Sweden Takes First Step For NATO Membership

Sweden on Tuesday took the first formal step to join the North Atlantic Treaty Organization with its Foreign Minister Ann Linde signing an application declaring the country’s intention to join the defense alliance.

This move by Stockholm marks a major shift in its decades of military neutrality, evidently influenced by Russia’s invasion of Ukraine.

“It feels very big, very serious, and it feels like we have arrived at a conclusion which is the best for Sweden,” Linde said after signing an application for NATO membership at the Ministry of Foreign Affairs in Stockholm.

“We don’t know how long it will take, but we calculate that it could take up to a year,” she told reporters.

She said Sweden, together with Finland, will submit the application in a day or so for processing by NATO.

Although the U.S. Secretary of State Antony Blinken and NATO Secretary General Jens Stolltenberg voiced strong support for Finland and Sweden’s intention to join the alliance, Turkey’s stand remains the biggest hurdle for these Nordic nations.

Turkish President Tayyip Erdogan says he will not approve Finland and Sweden’s bids as he won’t agree to admit countries which apply sanctions on Turkey.

Also, both the countries have rejected Ankara’s requests to extradite Kurdish militants who Turkey describes as terrorists.

Application for NATO membership requires approval by all the countries of the 30-member bloc.

Finland acceding to NATO is a big booster for the alliance as it has a well-equipped, sophisticated military and shares 1340 kilometer border with Russia.

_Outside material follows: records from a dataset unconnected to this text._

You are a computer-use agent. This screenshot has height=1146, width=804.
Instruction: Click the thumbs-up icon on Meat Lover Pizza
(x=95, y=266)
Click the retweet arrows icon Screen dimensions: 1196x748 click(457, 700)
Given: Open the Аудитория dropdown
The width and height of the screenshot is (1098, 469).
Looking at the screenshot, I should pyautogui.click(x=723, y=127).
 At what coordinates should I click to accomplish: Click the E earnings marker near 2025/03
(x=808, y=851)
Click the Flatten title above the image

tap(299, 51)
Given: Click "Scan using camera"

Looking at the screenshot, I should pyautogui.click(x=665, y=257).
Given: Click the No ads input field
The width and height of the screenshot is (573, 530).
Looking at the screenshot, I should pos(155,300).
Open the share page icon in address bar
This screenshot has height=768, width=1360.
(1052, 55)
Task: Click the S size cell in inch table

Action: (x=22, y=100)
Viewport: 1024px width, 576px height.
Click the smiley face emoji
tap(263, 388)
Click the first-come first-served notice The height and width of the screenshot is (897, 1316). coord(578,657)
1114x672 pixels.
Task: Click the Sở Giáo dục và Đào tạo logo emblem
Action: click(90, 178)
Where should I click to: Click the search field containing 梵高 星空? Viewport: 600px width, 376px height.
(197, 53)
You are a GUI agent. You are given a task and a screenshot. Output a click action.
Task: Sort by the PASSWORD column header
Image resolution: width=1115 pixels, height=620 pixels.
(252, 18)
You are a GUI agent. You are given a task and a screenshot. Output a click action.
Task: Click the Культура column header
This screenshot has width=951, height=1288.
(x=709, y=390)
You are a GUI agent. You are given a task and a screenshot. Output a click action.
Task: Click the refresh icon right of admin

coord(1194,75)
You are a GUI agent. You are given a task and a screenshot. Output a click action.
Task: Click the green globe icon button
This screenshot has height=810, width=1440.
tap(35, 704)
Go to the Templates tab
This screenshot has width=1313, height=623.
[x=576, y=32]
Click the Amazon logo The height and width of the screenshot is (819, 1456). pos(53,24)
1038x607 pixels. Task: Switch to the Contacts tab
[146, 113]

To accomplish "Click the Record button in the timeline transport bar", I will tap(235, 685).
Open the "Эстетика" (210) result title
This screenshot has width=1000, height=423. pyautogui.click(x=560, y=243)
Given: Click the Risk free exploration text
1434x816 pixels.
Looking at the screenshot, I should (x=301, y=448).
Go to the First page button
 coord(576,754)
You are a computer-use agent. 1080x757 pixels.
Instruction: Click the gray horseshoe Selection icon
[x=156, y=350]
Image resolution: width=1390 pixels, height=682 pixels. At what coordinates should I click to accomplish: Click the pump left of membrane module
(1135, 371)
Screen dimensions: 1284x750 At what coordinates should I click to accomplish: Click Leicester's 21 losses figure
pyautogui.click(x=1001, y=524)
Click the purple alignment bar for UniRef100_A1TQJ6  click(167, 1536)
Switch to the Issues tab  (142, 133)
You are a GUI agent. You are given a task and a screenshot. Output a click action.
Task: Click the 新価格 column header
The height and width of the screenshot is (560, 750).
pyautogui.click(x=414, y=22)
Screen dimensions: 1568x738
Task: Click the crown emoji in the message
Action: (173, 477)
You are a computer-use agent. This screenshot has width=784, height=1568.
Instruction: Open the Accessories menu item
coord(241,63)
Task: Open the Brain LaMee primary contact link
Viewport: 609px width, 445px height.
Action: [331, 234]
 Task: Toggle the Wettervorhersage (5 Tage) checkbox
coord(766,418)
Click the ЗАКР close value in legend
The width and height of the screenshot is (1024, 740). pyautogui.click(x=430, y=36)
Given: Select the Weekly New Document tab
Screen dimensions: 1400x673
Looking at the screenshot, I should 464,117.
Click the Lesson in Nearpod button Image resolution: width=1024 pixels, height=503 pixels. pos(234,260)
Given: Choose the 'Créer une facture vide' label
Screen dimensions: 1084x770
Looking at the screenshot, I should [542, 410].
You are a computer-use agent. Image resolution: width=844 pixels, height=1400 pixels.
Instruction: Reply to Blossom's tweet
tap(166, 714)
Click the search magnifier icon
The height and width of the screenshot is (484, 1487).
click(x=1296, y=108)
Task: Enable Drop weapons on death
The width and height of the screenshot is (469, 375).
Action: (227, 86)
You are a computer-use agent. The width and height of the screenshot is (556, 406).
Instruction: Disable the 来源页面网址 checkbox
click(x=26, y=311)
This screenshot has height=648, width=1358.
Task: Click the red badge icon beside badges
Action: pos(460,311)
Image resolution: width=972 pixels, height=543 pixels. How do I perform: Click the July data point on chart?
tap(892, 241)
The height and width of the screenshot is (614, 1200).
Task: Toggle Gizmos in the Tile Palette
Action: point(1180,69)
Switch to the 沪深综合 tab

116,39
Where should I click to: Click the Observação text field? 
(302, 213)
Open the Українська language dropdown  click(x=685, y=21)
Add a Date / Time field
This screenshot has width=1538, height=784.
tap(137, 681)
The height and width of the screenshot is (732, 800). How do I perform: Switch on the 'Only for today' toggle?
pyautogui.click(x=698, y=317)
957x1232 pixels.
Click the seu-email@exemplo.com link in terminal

After the NATO Foreign Ministers’ meeting in Berlin on Sunday, Secretary General Jens Stolltenberg said that Sweden and Finland are NATO’s closest partners and if they decide to apply for membership, it would be “historic.”

Russian President Vladimir Putin said the two countries’ entry into the US-led alliance will not create a threat to Russia, but military expansion into the territory will “certainly cause our response.”